§ 課題の要件:
1. 石田牧場の紹介文から「地域の農家さんと連携して、持」から「れからの展望をご紹介します。」までの部分を抜き出し、「伊勢原市」を「秦野市」に置き換えて書き直しなさい。
2. 石田牧場の紹介文によると、石田さんを受け入れたホストファミリーの牧場は何人の従業員で回していましたか。
3. 石田牧場の紹介文の続きを書きなさい。

§ 本文:
• • • • • • •

地域の農家さんと連携して、持続可能な酪農経営を目指す。条件不利な神奈川で、石田牧場が牛を飼い続ける理由とは。(神奈川県伊勢原市・株式会社石田牧場)
神奈川県の中でも指折りの農業地帯である伊勢原市。冬の農閑期でも収入を得られる副業として牛を飼う人々が多かったこの地域では、今なお数多くの酪農家さんが土地に根差した経営を行っています。今回取材にご協力いただいた株式会社石田牧場を経営する石田陽一さんもその一人です。
神奈川のような都市近郊での酪農経営は、一筋縄にはいきません。石田さん自身も様々な葛藤と課題を抱え、それを一つ一つ乗り越えながら事業成長への道筋を辿ってきました。例えば、農場HACCP、JGAPの認証取得、クオリティの高いジェラート製造など、そのチャレンジは多岐に渡っています。都市近郊で持続可能な酪農経営を確立するためには何ができるのか。石田牧場の歩みと、これからの展望をご紹介します。
石田陽一青年の海外渡航。そして挫折。
石田牧場の歴史は昭和40年代中頃、石田さんのお祖父様の代から始まりました。石田さんは、中学生の頃から家業の酪農に興味を持ち、将来は実家の酪農を継ぎたいと考えるようになったそうです。中学卒業後は、畜産科のある高校に進学し、その後は北海道江別市の酪農学園大学に進学。日々牛について勉強に励む日々を送りました。そして大学を卒業後、ワーキングホリデーという形でニュージーランドに渡航し、現地の牧場での業務に従事しました。このときの体験が現在の石田さんの価値観の根底にあるそうです。
石田さんを驚かせたのは、何よりもニュージーランドの酪農の圧倒的な規模でした。石田さんを受け入れてくれたホストファミリーの牧場では、700haの草地で約2000頭以上の牛を飼育、それを13人の従業員で回していました。草地面積は実に東京ディズニ―リゾート7個分の広さを誇ります。日本の都府県の家族経営では40~60頭程度の牛を2~3人という少人数で管理するのが一般的であることを考えると、その差は歴然としていました。しかも、広大な草地の使い方も日本とは異なりました。昼夜季節問わず常に牛を草地に放牧することで土地の生産性を向上させ、しかも生産性を向上させた暁にはその土地を売買することが一般的だったそうです。

• • • • • • •

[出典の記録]
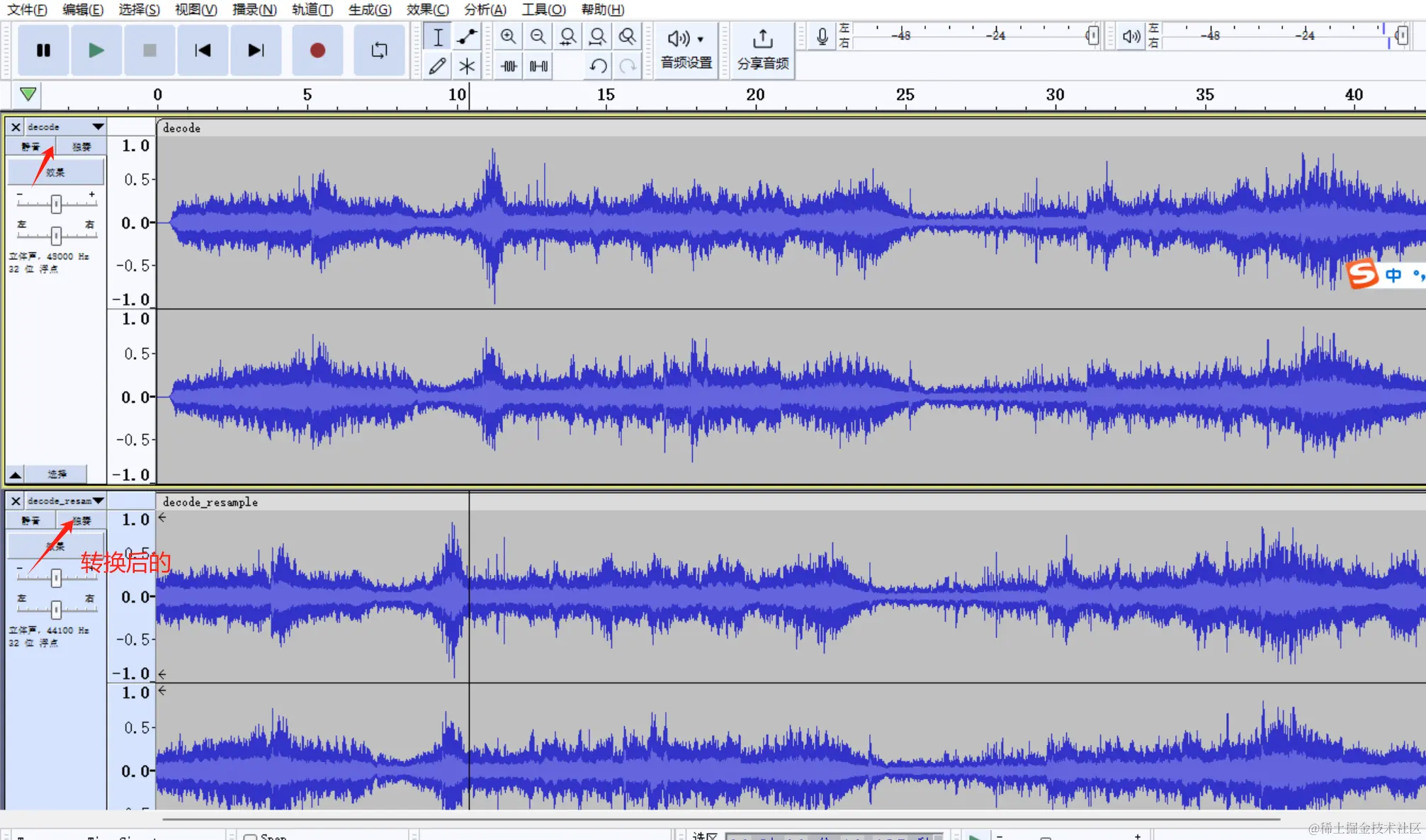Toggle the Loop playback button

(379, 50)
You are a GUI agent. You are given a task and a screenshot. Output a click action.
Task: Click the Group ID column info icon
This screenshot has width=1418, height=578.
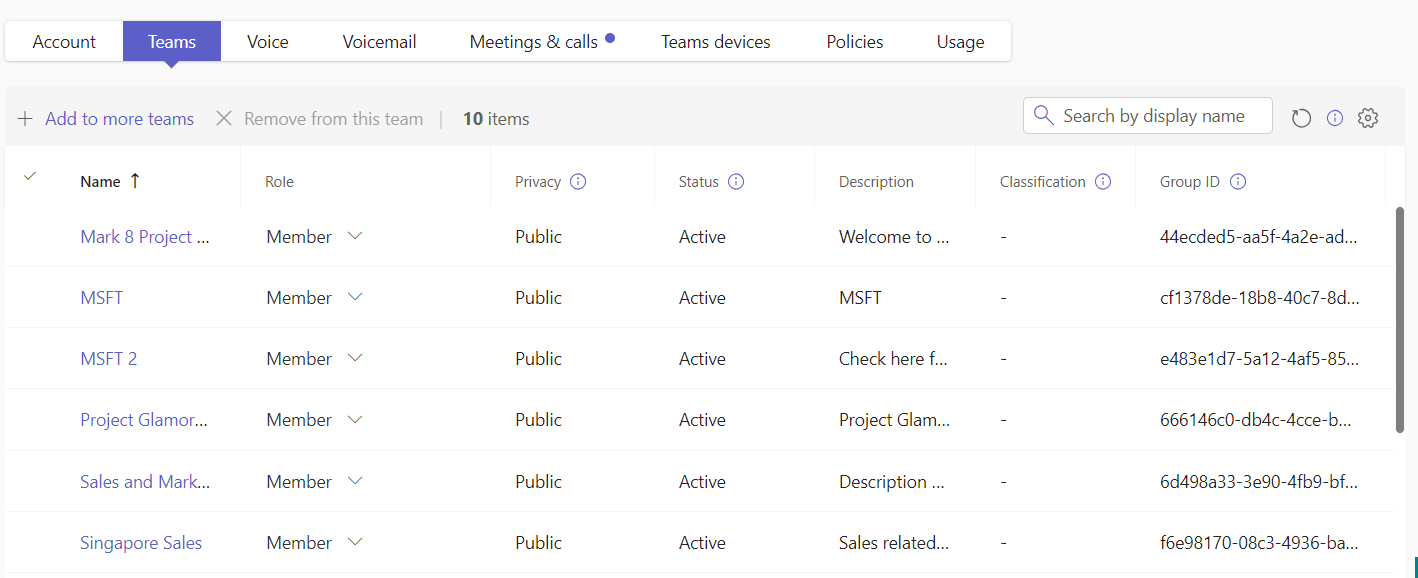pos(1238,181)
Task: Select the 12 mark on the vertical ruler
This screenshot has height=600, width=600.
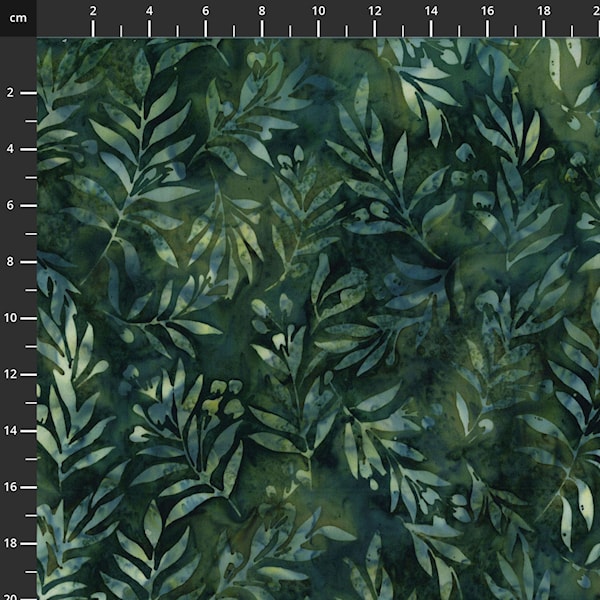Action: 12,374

• • • • • • •

§ 演習の解答:
1.
地域の農家さんと連携して、持続可能な酪農経営を目指す。条件不利な神奈川で、石田牧場が牛を飼い続ける理由とは。(神奈川県秦野市・株式会社石田牧場)
神奈川県の中でも指折りの農業地帯である秦野市。冬の農閑期でも収入を得られる副業として牛を飼う人々が多かったこの地域では、今なお数多くの酪農家さんが土地に根差した経営を行っています。今回取材にご協力いただいた株式会社石田牧場を経営する石田陽一さんもその一人です。
神奈川のような都市近郊での酪農経営は、一筋縄にはいきません。石田さん自身も様々な葛藤と課題を抱え、それを一つ一つ乗り越えながら事業成長への道筋を辿ってきました。例えば、農場HACCP、JGAPの認証取得、クオリティの高いジェラート製造など、そのチャレンジは多岐に渡っています。都市近郊で持続可能な酪農経営を確立するためには何ができるのか。石田牧場の歩みと、これからの展望をご紹介します。

2. 13人です。

3.
このとき石田さんは、ニュージーランドの大規模酪農に驚くと同時に「このシステムで生産された乳製品が日本に入ってきたとしたら、神奈川の酪農は太刀打ちできない」と感じたといいます。そもそも、石田牧場がある神奈川県は、日本を代表する大都市です。ニュージーランドのような広大な草地を確保することはできないだけでなく、周りに大勢の人が生活しているため、堆肥の臭気や騒音などにも配慮しなければなりません。さらに牛に給与する飼料の大部分も海外から輸入せざるを得ないため、飼料の価格が海外の状況に左右されやすいという欠点も抱えています。ニュージーランドの酪農と比べ経営的な条件不利が幾重にも張り巡らされた都市近郊酪農。日本に帰国した石田さんは、神奈川で酪農を営む意味を見失ってしまったそうです。
神奈川で酪農を営む意義。
それは周りに人がたくさんいること。
2008年のある日、神奈川で酪農を営む意味を見出せず、悶々とした気持ちを抱えながら実家での業務に携わっていた石田さんの元に、近所の保育園から「牛さんについて教えてください」と課外授業の依頼が舞い込みました。
依頼を引き受けた石田さんにとって、子どもたちの反応は予想外のものでした。園児の1人が「牛乳=牛の乳」だということを知らなかったのです。引率していた先生も、人間と同じように牛も妊娠しないと乳を出さないということを知りませんでした。また、神奈川に牧場があるということも、ほとんど知られていませんでした。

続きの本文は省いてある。